Cosgrove on board it would seem. Cosgrove = @CAPE?
“With the instability of the various longer-term numerical models, I have to tread carefully here. If you follow the goings-on with the stratospheric vortex, splitting and reshuffling, the cold wave forecast to get entrenched in North America will be three to four weeks after the 10MB event. Which means I am about six days off from my original December 7-8 start phase time, but reasonably close to have some confidence in the prediction through the end of December and the first week of 2023. So on the idea that this winter weather event will verify (which means ignoring the operational GFS scheme form 18z and the latest CFS and ECMWF weeklies), it would be wise to focus on the two drivers to this pattern.
One is the prediction of a Hudson Bay vortex digging southward and phasing with the storm complex moving out of California and northern Mexico around December 19-20. The ensemble platforms, as a rule, endorse a three-way jet stream merger and seem to point out surface cyclogenesis near Galveston TX. That low pressure center would travel east, then north-northeast, along the U.S. shoreline in a manner typical of "Miller A" cyclones. Climatology would favor a conversion to frozen types in the south central U.S. away from the coast. But as more Arctic air gets entrained into low pressure moving up the coast (just prior to Christmas Day, though the timing is suspect), chances would increase for a substantial, if not heavy, snow event in Appalachia, the Lower Great Lakes and possibly the Eastern Seaboard.

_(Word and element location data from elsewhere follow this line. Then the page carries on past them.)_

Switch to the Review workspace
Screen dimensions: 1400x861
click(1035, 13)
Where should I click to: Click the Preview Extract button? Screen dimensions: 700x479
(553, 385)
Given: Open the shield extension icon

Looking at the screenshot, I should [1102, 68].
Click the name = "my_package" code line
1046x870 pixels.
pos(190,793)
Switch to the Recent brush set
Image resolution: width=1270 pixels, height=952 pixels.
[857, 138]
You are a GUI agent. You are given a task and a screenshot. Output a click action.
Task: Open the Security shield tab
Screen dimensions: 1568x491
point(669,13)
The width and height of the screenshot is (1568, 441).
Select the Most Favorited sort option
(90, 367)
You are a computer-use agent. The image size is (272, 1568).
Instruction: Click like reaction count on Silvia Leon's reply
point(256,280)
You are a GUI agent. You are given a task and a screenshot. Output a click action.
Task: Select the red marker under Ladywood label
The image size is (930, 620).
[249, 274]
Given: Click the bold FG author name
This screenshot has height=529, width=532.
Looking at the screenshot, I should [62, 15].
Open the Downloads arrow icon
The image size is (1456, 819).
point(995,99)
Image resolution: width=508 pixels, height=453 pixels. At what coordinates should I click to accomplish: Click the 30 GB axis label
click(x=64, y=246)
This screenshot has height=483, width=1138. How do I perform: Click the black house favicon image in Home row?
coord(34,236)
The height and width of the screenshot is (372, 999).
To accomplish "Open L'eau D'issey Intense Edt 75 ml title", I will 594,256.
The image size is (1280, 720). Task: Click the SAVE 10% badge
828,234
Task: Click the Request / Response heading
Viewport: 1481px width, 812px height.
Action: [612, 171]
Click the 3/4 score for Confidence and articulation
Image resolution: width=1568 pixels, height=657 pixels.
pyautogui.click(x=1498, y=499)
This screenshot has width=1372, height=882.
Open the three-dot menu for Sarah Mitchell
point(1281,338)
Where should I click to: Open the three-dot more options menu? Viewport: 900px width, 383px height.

Following the snow threat would be substantial wind and perhaps three days of numbing cold from the High Plains to the Atlantic coastline.
There is also the matter of another disturbance arriving in the Golden State or Baja California in the hammock week between Christmas and New Year's Day. The extensive blocking signature following the Arctic Circle from Alaska to Greenland should hold through the first week of January, so there would be the chance for another round of snow and ice along and below 40 N Latitude just before 2022 makes its exit. I will hold on to my forecast of the January Thaw occurring roughly between the 10th and 22nd of next month. But if analog forecasts verify, major cold and frozen precipitation potential will cover the eastern two-thirds of North America from January 23 through February 28”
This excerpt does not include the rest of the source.